What does the Bible say about divorce?

 

“DEAR THEOPHILUS”

By Tom Wacaster

 

It is not unusual for someone to write a “letter” to some imaginary character, and in that letter teach some lessons that address a vital issue of our times. Letters to imaginary characters can be encouraging; or they can express a certain sense of foreboding. There are, for example, those proverbial “dear John” letters, few of which are actually written to someone by the name of John. Just the two words, “dear John” conjure up thoughts of foreboding of a love gone wrong. One of the M*A*S*H episodes some years ago involved someone writing a letter beginning with the words, “Dear Sigmund,” perhaps an allusion to Sigmund Freud, the renowned psychiatrist. Occasionally I have come across letters beginning with, “Dear Theophilus,” all of which had to do with religious matters for the simple reason that the name Theophilus was the man to whom Luke wrote his two part history of Christ and the church.

 

I, too, have used this particular approach from time to time to share with my readers what I might have written to someone asking a question, or perhaps needing correction. In order to share the letter with a wider audience, while at the same time concealing the name of the individual who asked the question, I simply address the letter to ‘Theophilus.’ Whether or not Theophilus was a real person to whom Luke wrote his historical letters has been debated, and I’m not sure if the question of whether or not the man was a real person has, or ever will be settled.  The ‘Theophilus’ to whom I wrote the following letter is not real, but the  person to whom I sent the letter was a real person, with a real need, and a real question. As you read this letter keep in mind that it was written long before the Supreme Court of our land legalized homosexual marriages.  I hope you benefit from my thoughts:

Dear Theophilus,

Your question regarding a particular case involving marriage and divorce is quite interesting.  If I understand your question, then the facts in the case are these:

A man and a woman are joined in marriage, both trusting that the other is a legitimate candidate for marriage. After some time the woman learns that the man had been married previous to their marriage, and that he divorced his previous wife without scriptural authority. According to the Bible, she knows that she has no scriptural authority to be married to this man.  Consequently she divorces the man in a civil court and in the sight of God. The question now before us is this:  Does the woman have a scriptural right to remarry?

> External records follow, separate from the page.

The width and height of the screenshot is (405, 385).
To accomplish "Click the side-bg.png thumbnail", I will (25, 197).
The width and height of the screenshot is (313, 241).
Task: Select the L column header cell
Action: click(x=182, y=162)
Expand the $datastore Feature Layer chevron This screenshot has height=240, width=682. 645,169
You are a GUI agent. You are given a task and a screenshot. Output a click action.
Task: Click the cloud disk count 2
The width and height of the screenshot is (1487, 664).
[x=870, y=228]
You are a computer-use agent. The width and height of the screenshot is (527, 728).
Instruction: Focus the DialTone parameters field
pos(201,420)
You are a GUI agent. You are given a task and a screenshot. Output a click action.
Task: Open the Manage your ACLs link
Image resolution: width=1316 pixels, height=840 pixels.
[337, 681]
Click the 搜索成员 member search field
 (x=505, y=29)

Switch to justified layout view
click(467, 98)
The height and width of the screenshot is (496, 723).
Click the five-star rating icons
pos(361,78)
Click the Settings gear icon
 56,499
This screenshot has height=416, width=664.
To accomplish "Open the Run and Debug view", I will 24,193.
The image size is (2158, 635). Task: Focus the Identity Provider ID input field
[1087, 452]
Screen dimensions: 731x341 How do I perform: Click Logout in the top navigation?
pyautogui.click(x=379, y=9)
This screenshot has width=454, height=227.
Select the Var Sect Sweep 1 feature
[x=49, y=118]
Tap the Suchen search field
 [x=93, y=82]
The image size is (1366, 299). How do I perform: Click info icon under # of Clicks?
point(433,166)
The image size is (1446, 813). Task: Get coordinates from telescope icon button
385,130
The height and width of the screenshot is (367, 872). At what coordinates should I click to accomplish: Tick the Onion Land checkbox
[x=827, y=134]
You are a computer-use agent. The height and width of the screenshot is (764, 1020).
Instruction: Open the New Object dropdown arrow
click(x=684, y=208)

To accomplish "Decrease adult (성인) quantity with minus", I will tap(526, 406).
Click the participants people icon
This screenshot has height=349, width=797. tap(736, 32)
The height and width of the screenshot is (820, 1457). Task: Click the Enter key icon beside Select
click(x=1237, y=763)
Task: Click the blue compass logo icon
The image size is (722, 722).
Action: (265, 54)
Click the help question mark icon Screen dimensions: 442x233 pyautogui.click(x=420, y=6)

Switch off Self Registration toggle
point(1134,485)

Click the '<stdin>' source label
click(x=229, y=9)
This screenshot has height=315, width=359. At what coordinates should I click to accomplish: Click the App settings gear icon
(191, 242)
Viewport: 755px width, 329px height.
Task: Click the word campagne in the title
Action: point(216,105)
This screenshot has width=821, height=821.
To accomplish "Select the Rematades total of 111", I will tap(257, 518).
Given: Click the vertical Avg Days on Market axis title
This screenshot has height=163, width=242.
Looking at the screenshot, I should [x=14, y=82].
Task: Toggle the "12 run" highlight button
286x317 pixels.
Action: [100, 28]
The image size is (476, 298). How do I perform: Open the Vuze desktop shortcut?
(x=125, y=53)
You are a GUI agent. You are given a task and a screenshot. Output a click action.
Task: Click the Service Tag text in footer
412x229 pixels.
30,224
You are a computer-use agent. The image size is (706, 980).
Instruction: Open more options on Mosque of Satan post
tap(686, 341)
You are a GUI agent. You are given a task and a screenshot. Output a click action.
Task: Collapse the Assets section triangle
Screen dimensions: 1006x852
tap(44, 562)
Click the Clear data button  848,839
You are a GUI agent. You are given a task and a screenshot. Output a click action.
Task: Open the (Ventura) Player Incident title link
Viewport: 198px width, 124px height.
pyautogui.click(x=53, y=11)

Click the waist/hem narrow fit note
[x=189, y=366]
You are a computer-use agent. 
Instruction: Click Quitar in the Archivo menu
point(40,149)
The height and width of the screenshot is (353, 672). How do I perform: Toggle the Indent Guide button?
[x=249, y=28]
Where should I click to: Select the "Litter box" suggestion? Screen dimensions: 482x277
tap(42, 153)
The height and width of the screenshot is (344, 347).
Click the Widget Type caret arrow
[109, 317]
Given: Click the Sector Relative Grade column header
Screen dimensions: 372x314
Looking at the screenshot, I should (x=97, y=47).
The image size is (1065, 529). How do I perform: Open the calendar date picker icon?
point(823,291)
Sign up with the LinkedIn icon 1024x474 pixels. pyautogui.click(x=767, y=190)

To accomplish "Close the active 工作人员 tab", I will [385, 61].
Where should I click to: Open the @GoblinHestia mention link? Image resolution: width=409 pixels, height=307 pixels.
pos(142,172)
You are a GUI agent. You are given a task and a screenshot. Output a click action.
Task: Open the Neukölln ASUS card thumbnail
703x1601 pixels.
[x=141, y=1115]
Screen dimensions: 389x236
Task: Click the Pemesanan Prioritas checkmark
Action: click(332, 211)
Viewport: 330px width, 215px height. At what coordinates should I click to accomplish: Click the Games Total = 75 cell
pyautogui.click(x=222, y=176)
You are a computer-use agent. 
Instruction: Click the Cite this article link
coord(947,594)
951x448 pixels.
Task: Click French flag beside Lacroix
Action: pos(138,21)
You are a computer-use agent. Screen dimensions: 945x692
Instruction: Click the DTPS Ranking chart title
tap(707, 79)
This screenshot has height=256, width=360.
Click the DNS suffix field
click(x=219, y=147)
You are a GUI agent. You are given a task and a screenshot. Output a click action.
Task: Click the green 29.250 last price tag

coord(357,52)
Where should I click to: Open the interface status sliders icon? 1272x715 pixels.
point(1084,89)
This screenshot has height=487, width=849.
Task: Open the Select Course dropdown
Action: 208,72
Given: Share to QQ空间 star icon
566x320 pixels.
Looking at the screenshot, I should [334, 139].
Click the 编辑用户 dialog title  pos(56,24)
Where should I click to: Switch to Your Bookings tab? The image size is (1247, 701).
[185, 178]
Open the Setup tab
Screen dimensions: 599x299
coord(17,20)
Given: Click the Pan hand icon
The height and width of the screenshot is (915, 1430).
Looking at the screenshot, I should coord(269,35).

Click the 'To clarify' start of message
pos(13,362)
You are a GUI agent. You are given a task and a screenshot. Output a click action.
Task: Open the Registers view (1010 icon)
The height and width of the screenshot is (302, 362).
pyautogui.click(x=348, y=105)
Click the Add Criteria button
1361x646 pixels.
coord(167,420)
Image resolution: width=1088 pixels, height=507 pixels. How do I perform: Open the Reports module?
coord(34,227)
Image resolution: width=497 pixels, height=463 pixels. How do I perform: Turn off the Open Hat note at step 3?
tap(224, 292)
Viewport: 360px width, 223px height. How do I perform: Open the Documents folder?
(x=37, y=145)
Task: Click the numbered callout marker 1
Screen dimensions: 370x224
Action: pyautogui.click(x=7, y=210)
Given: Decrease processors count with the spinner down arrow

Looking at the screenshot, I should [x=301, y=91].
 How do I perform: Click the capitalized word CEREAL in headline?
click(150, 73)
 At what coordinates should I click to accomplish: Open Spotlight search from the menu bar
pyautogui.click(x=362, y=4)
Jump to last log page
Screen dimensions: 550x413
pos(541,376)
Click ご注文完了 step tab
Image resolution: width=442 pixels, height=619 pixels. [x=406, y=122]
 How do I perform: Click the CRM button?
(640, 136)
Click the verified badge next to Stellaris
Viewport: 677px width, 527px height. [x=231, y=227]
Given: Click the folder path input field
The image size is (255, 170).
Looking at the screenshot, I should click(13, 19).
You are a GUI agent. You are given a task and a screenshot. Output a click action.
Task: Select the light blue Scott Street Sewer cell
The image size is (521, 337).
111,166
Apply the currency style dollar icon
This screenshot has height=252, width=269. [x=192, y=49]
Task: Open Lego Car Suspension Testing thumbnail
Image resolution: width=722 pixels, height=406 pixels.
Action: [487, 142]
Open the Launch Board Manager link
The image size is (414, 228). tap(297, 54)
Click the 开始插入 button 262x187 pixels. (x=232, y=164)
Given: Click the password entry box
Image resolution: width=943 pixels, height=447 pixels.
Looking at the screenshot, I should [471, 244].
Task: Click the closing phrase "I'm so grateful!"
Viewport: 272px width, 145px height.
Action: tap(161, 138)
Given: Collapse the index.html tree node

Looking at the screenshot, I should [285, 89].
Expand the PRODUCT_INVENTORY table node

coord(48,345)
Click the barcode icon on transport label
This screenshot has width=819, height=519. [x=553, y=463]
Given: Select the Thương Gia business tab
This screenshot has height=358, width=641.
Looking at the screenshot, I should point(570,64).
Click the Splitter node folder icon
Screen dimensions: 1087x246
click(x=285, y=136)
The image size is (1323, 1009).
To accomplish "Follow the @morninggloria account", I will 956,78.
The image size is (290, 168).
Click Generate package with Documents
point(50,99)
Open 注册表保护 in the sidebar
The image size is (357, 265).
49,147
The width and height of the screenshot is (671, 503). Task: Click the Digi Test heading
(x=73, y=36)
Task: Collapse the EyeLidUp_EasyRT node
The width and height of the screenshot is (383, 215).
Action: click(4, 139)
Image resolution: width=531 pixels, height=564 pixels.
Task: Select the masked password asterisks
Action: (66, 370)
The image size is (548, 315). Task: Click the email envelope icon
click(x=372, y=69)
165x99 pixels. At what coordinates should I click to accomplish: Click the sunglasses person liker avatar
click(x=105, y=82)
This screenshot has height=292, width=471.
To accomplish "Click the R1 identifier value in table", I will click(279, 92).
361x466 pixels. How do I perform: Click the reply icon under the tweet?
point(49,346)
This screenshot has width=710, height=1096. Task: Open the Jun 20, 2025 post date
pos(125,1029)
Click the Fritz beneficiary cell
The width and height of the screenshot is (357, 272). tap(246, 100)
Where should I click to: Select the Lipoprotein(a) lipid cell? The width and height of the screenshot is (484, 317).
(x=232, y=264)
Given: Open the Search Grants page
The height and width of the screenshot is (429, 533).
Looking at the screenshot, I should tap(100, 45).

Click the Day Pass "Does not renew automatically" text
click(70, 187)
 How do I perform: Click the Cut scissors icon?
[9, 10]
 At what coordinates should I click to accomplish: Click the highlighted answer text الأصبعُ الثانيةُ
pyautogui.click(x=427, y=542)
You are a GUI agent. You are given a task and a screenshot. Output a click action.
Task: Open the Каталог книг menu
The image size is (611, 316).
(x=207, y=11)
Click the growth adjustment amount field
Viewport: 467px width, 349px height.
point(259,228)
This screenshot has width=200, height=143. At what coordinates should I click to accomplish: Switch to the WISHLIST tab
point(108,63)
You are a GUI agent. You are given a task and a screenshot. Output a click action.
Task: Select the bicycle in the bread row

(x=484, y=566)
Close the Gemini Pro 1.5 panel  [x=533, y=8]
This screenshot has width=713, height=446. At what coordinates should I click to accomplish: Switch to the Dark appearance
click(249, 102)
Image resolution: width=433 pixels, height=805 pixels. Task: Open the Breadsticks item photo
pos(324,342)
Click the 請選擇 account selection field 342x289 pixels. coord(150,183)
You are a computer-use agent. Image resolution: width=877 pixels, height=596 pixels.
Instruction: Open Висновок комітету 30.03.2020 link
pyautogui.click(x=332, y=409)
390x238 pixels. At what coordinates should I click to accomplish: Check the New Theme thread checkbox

It might be good to take another look at the instructions of our Lord relative to marriage and divorce.  In Matthew 19: 9 our Lord said:  “And I say unto you, Whosoever shall put away his wife, except for fornication, and shall marry another, committeth adultery: and he that marrieth her when she is put away committeth adultery.”  If a man puts away his wife for any cause other than fornication, he has no scriptural authority to remarry.  That much seems clear from the passage. He has “adulterated” his marriage relationship by treating his wife with contempt, casting her aside in spite of the fact that she has maintained her integrity to the marriage vows.  If that man enters into a second marriage our Lord says he “committeth adultery.”  The present tense verb declares that when he enters into a subsequent marriage that he is now living in an adulterous relationship with his second wife.

 

One important aspect in our hypothetical case has to do with the fact that this man’s second wife is not aware of his previous marriage and consequent divorce and/or the fact that he had divorced his first wife for an unscriptural cause.  She has unknowingly entered into an adulterous relationship with the man.  The relationship itself is sinful.  She has no “authority” to be married to this man. While she may have civil authority to remain in this relationship, she has no Biblical authority to do so. It is my conclusion that the man and woman, while being legitimately married in a court of law, were not legitimately married in the sight of God.  In order to rectify the situation in the sight of God the woman now seeks and obtains a divorce from the man. 

 

At this point I want to entertain the question as to whether or not the man and woman were actually “married” in the sight of God; or were they merely living in adultery? In order to bring the question into focus, let us develop another “hypothetical” case. Let it be assumed that down the road of time that our civil courts legalize homosexual marriages [which they have now done, TW].  Let us also assume that two men join in “marriage” and live together for a number of years.  Now let us assume that one of the men is converted, renounces his homosexuality, and “divorces” his spouse. Is the man who is now seeking to live by God’s word qualified to enter into a marriage with a woman who, herself, is qualified in the sight of God to marry? Of course he is.  But why is he scripturally qualified to marry this woman?  For the simple reason that his first “marriage” was not a Biblical marriage. Now apply the principle to our case under consideration. The man and woman being considered were not Biblically authorized to be married. Their marriage, at least in the sight of God, was not legitimate.  Following her divorce she now has the right to remarry, just as the penitent homosexual, upon his conversion and separation from his partner, was qualified to “remarry.” If not, why not?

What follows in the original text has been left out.